MATERIAL PROVIDED:
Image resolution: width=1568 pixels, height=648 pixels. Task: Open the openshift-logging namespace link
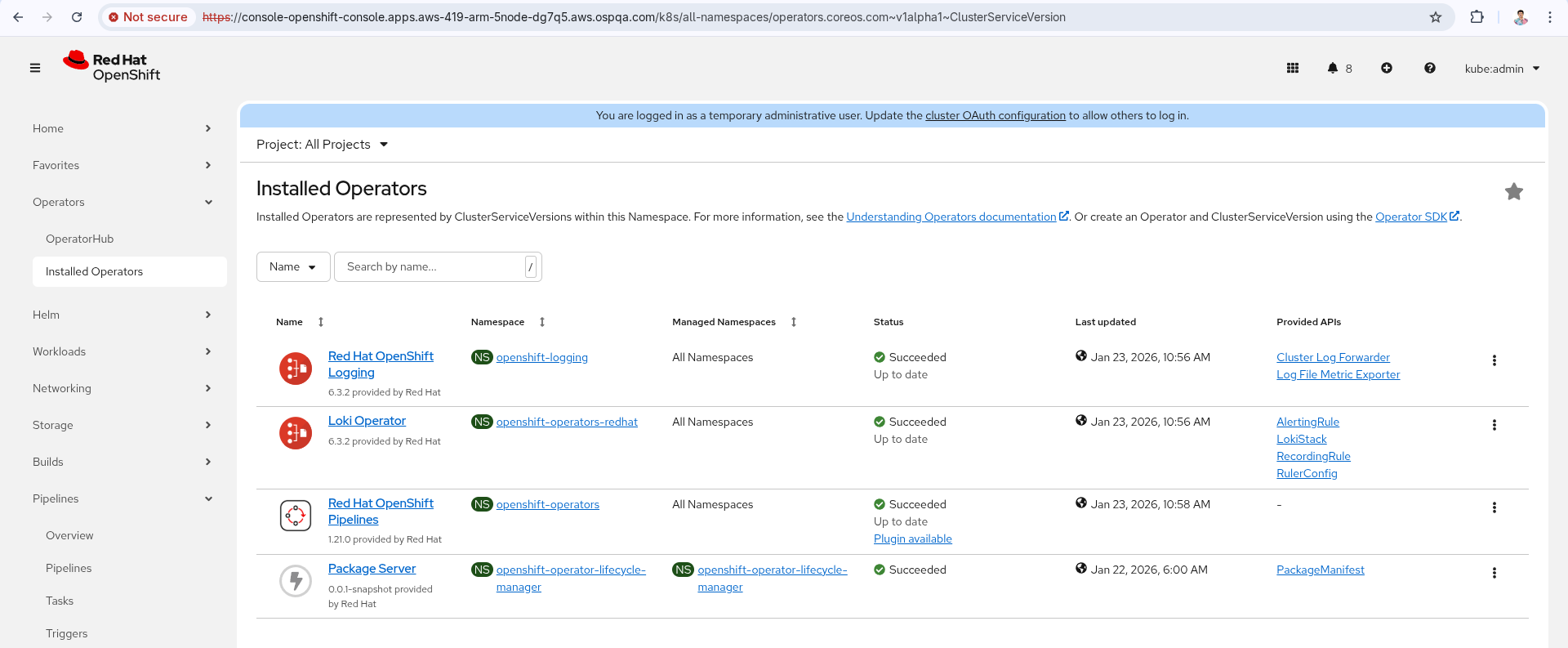pos(542,357)
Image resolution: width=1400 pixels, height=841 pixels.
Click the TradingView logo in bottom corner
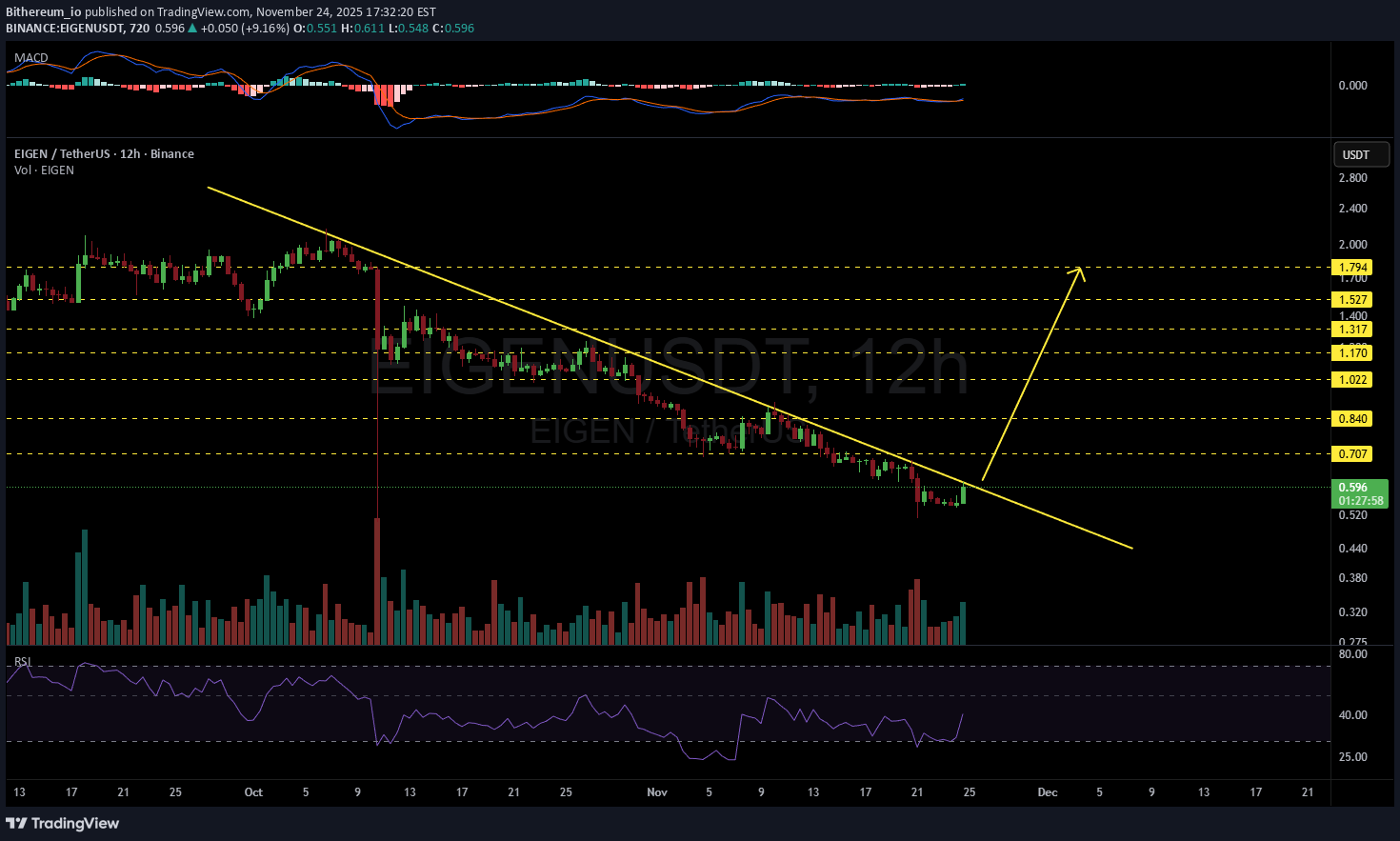[x=63, y=823]
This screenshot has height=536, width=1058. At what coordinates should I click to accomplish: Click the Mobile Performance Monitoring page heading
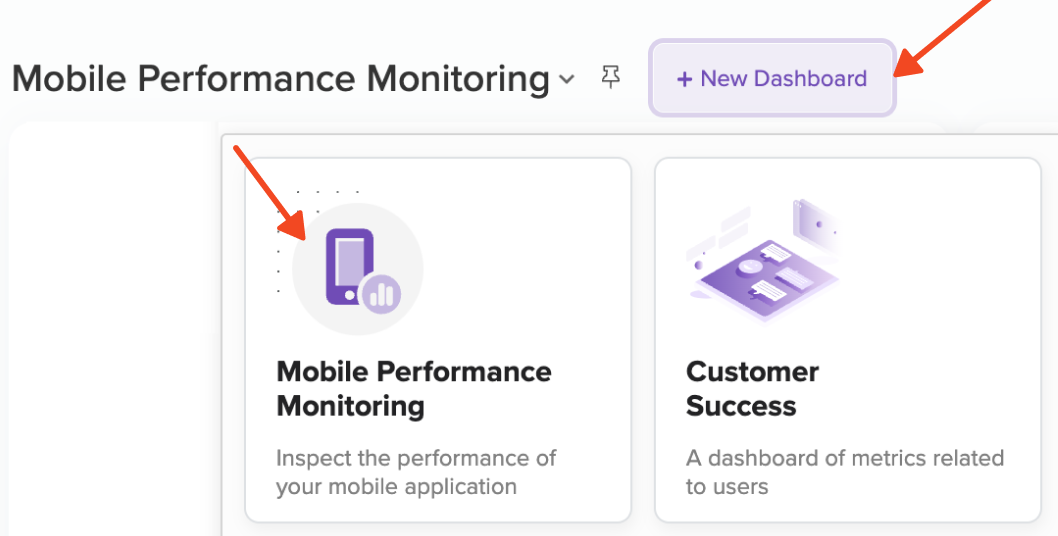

WORK INSTRUCTIONS:
Each entry is to be returned precisely as it appears, but the pictures are to be dropped.

RESULT FOR THIS EXERCISE:
Image resolution: width=1568 pixels, height=648 pixels. Task: Open the openshift-logging namespace link
pos(542,357)
Image resolution: width=1400 pixels, height=841 pixels.
Click the TradingView logo in bottom corner
[x=63, y=823]
This screenshot has height=536, width=1058. At what coordinates should I click to accomplish: Click the Mobile Performance Monitoring page heading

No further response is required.